**Task instructions**:
- 1) Which full dates (month, day and year) appear in the biography of Jules Gilmer Korner Jr. below? List all of them.
- 2) According to the biography of Jules Gilmer Korner Jr. below, to what post was Korner appointed on January 1, 1923?

--- Extract provided Enclosed Below ---

Jules Gilmer Korner Jr. (July 24, 1888 – January 14, 1967) was a judge of the United States Board of Tax Appeals (later the United States Tax Court) from 1924 to 1927.

Born in Winston-Salem, North Carolina, Korner received an A.M. from Trinity College of Arts and Sciences, North Carolina in 1909, and later attended the Harvard Law School. Korner enlisted in the United States Navy in 1917, during World War I. After the war resumed the practice of law in Winston-Salem. He joined the Bureau of Internal Revenue as special attorney in the office of the solicitor on July 1, 1921. He was appointed assistant solicitor in charge of the penal division on January 1, 1923.

--- End of Enclosed Extract provided ---
--- Given records Enclosed Below ---

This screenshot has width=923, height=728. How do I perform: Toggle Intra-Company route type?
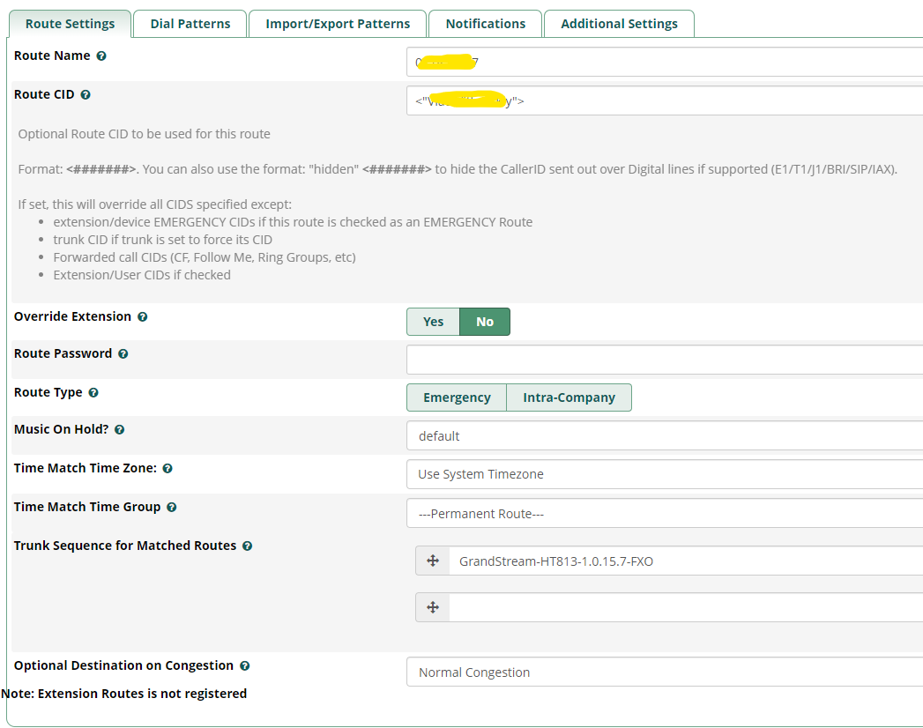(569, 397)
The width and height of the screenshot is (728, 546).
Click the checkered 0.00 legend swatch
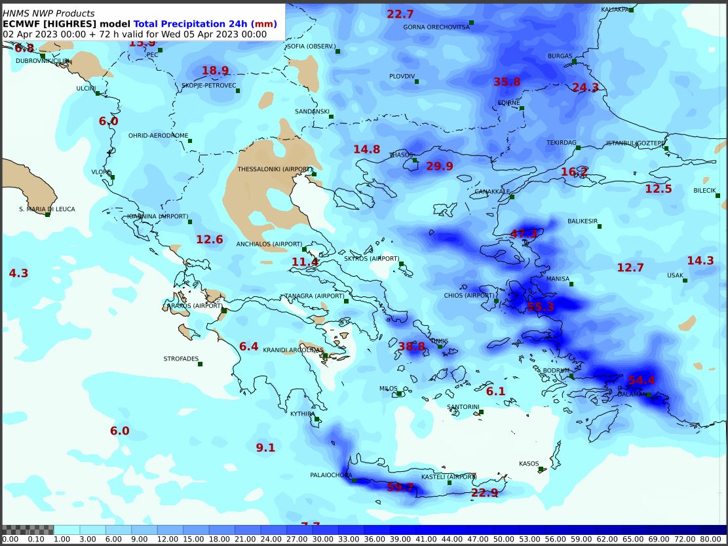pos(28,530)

--- End of Enclosed Given records ---

**Answer section**:
- 1)
- July 24, 1888
- January 14, 1967
- July 1, 1921
- January 1, 1923

- 2) Assistant solicitor in charge of the penal division.